リオン・ファレルはもっとこう、頑なな人物だ。結局最後は折れて納得することはあれ、大概は否定形から入ってくるタイプの男がこんな簡単に話をまとめてくるなんてまさか裏があるのか。なかったらなかったでちょっと急激な心変わりすぎて謎の寒気がする。
「話をしたクロエ部隊長が最後に約束しろと言ってきた、お前が満足に動ける間は好きなようにさせてやってくれとな」
「姉さんが……」
クロエは庇護すべき弟をできれば最後の最後まで守りたい。
だが、彼の行動を縛ることは愛するが故にできなかった。いとおしく想う限り、彼が自由に羽ばたいて流星が思うままに空を駆けることを許せないはずがない。
オリオンという少年が幼い頃信じてやまなかった誰より輝く星になる夢を自らの判断だけで握り潰そうなんて、同じ種族として永い人生を生きる者だからこそできない。
「ちなみにお前の意見は?」
「今すぐ殴り倒してやりたいが、まぁお前には大きな借りがあるからな……死なないことが条件だ、張り切ってこい」
「ンだよそれ楽勝じゃねえか!」
笑っていこう。そうしていればどんな苦難が待っていてもきっと全てが楽勝になる。
リオンが協力的だと分かった今、考えていた策がある。やはり国王の承認が必要にはなるが確実かつ一撃必殺の切り札になりうると彼には強い確信もあった。
「さぁて一休みするぜ」
「オリオン、少し待て。休息の前に頭に入れておいてほしいことがある」
「……なんだよ」
「一連の事件についてだ。敵から少しだけ聞き出したことがある」
実は──最初に襲撃を受けた際、彼が敵側から得た有力な情報は未だほとんど共有されていない。

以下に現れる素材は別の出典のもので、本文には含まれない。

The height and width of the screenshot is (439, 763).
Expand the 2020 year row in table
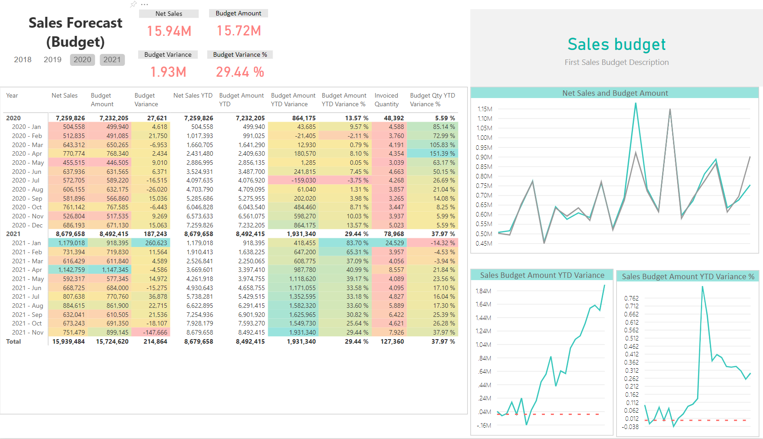pyautogui.click(x=13, y=118)
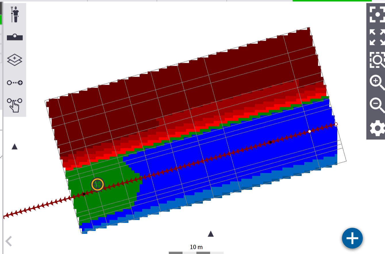385x254 pixels.
Task: Zoom out with the minus magnifier
Action: [376, 105]
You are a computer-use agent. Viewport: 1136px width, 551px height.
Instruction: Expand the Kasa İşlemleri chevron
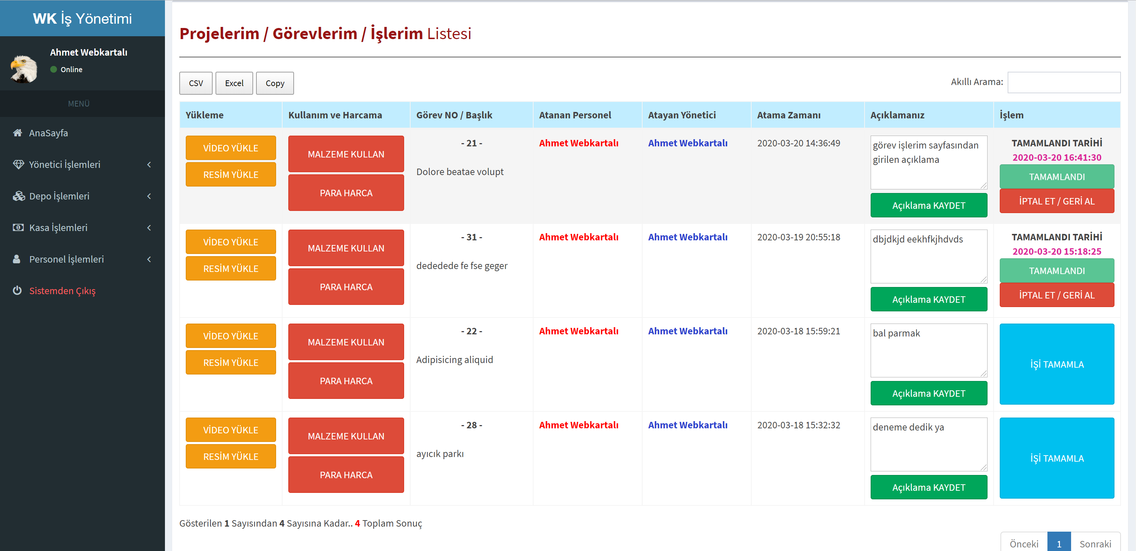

男の口からそれらが発せられた時は正直言って眉唾物の情報だと思ったが、アーテル王城で目にしたものや融合体にされたキャロルの他とは異なる能力や魔力転換等を見て聞いて、ようやくそれが嘘や噂ではなく間近に迫った事実であると確信した。
禁忌と呼ばれ、誰もが実行に移さなかった禁術。人の魂は白命界を通じて新たな命に生まれ変わるという理を覆し、世界の均衡を崩しかねない万能にして最悪の一手。
「アクスヴェインの真の目的は────」
────完全なる、死者の蘇生。